◆ Article ◆
0

I was looking online (and here also) for all possible functions for getting domain from URL. Latest code I found is from here - https://gist.github.com/pocesar/5366899

            <?php
            /**
             * @param string $domain Pass $_SERVER['SERVER_NAME'] here
             * @param bool $debug
             *
             * @debug bool $debug
             * @return string
             */
            function get_domain($domain, $debug = false)
            {
                $original = $domain = strtolower($domain);

                if (filter_var($domain, FILTER_VALIDATE_IP)) { return $domain; }

                $debug ? print('<strong style="color:green">&raquo;</strong> Parsing: '.$original) : false;

                $arr = array_slice(array_filter(explode('.', $domain, 4), function($value){
                    return $value !== 'www';
                }), 0); //rebuild array indexes

                if (count($arr) > 2)

◆ Given exercise 1 ◆
List every named function that the code in the forum post calls, apart from get_domain itself.
◆ Given exercise 2 ◆
Answer these questions from the forum post:
(a) At what address did the poster find the latest code?
(b) According to the doc comment, what should be passed as $domain?
(c) What does get_domain return when the lowercased input is a valid IP address?

◆ Information supplied ◆
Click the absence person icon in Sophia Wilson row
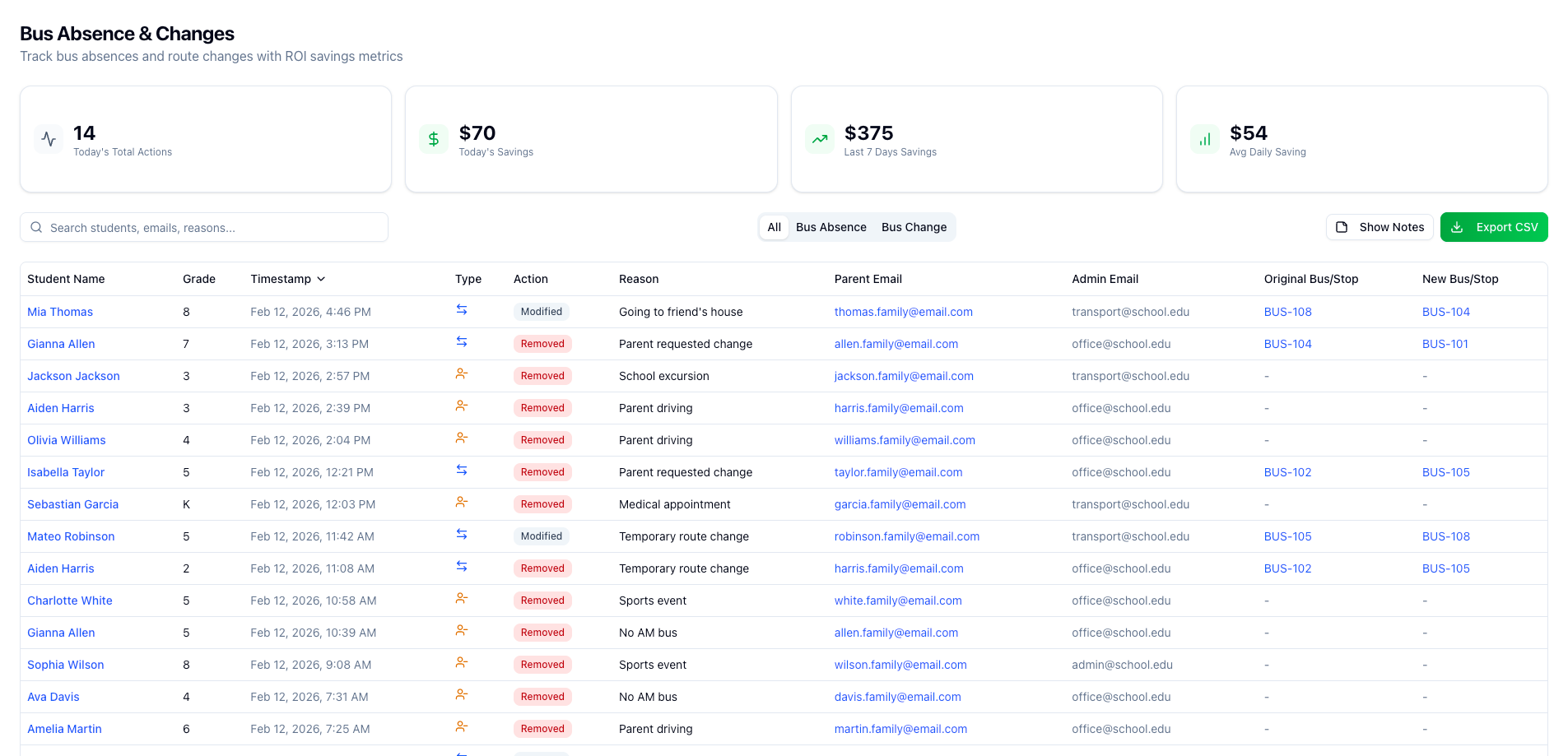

◆ Exercise response 1 ◆
strtolower, filter_var, print, array_slice, array_filter, explode, count

◆ Exercise response 2 ◆
(a) https://gist.github.com/pocesar/5366899
(b) $_SERVER['SERVER_NAME']
(c) The lowercased input, $domain, unchanged.